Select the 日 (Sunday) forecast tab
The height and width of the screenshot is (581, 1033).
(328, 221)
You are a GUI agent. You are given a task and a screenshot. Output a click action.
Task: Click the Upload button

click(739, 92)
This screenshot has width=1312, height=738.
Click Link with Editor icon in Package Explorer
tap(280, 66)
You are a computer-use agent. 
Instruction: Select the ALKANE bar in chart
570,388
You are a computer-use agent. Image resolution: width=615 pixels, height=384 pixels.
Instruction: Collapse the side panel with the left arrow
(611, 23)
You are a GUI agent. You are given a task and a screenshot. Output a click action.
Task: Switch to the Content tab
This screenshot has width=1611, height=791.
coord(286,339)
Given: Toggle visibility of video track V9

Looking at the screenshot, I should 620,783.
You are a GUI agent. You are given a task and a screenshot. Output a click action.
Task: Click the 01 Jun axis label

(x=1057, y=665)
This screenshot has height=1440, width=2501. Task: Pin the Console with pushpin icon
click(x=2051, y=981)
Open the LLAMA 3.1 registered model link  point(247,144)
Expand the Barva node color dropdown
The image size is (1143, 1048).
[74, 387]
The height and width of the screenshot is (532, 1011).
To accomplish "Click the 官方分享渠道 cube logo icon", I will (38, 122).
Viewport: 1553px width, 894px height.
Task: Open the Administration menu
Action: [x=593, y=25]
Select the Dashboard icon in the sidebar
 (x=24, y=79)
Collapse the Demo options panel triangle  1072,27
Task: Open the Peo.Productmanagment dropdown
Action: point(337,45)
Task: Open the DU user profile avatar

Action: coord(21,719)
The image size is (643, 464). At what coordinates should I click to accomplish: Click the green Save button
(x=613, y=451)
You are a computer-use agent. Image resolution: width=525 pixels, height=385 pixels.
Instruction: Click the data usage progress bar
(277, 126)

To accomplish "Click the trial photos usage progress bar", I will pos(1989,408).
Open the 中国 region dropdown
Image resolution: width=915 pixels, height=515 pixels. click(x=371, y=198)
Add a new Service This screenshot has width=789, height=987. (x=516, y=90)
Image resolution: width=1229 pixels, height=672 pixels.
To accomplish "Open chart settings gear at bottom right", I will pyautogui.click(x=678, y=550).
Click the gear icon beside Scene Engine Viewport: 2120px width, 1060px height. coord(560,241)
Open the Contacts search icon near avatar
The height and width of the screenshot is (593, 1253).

━━━━━━━━

_What is being asked_.
Every record above needs to be restated exactly.

_Answer section_.
Select the 日 (Sunday) forecast tab
The height and width of the screenshot is (581, 1033).
(328, 221)
You are a GUI agent. You are given a task and a screenshot. Output a click action.
Task: Click the Upload button

click(739, 92)
This screenshot has width=1312, height=738.
Click Link with Editor icon in Package Explorer
tap(280, 66)
You are a computer-use agent. 
Instruction: Select the ALKANE bar in chart
570,388
You are a computer-use agent. Image resolution: width=615 pixels, height=384 pixels.
Instruction: Collapse the side panel with the left arrow
(611, 23)
You are a GUI agent. You are given a task and a screenshot. Output a click action.
Task: Switch to the Content tab
This screenshot has width=1611, height=791.
coord(286,339)
Given: Toggle visibility of video track V9

Looking at the screenshot, I should 620,783.
You are a GUI agent. You are given a task and a screenshot. Output a click action.
Task: Click the 01 Jun axis label

(x=1057, y=665)
This screenshot has height=1440, width=2501. Task: Pin the Console with pushpin icon
click(x=2051, y=981)
Open the LLAMA 3.1 registered model link  point(247,144)
Expand the Barva node color dropdown
The image size is (1143, 1048).
[74, 387]
The height and width of the screenshot is (532, 1011).
To accomplish "Click the 官方分享渠道 cube logo icon", I will (38, 122).
Viewport: 1553px width, 894px height.
Task: Open the Administration menu
Action: [x=593, y=25]
Select the Dashboard icon in the sidebar
 (x=24, y=79)
Collapse the Demo options panel triangle  1072,27
Task: Open the Peo.Productmanagment dropdown
Action: point(337,45)
Task: Open the DU user profile avatar

Action: coord(21,719)
The image size is (643, 464). At what coordinates should I click to accomplish: Click the green Save button
(x=613, y=451)
You are a computer-use agent. Image resolution: width=525 pixels, height=385 pixels.
Instruction: Click the data usage progress bar
(277, 126)

To accomplish "Click the trial photos usage progress bar", I will pos(1989,408).
Open the 中国 region dropdown
Image resolution: width=915 pixels, height=515 pixels. click(x=371, y=198)
Add a new Service This screenshot has width=789, height=987. (x=516, y=90)
Image resolution: width=1229 pixels, height=672 pixels.
To accomplish "Open chart settings gear at bottom right", I will pyautogui.click(x=678, y=550).
Click the gear icon beside Scene Engine Viewport: 2120px width, 1060px height. coord(560,241)
Open the Contacts search icon near avatar
The height and width of the screenshot is (593, 1253).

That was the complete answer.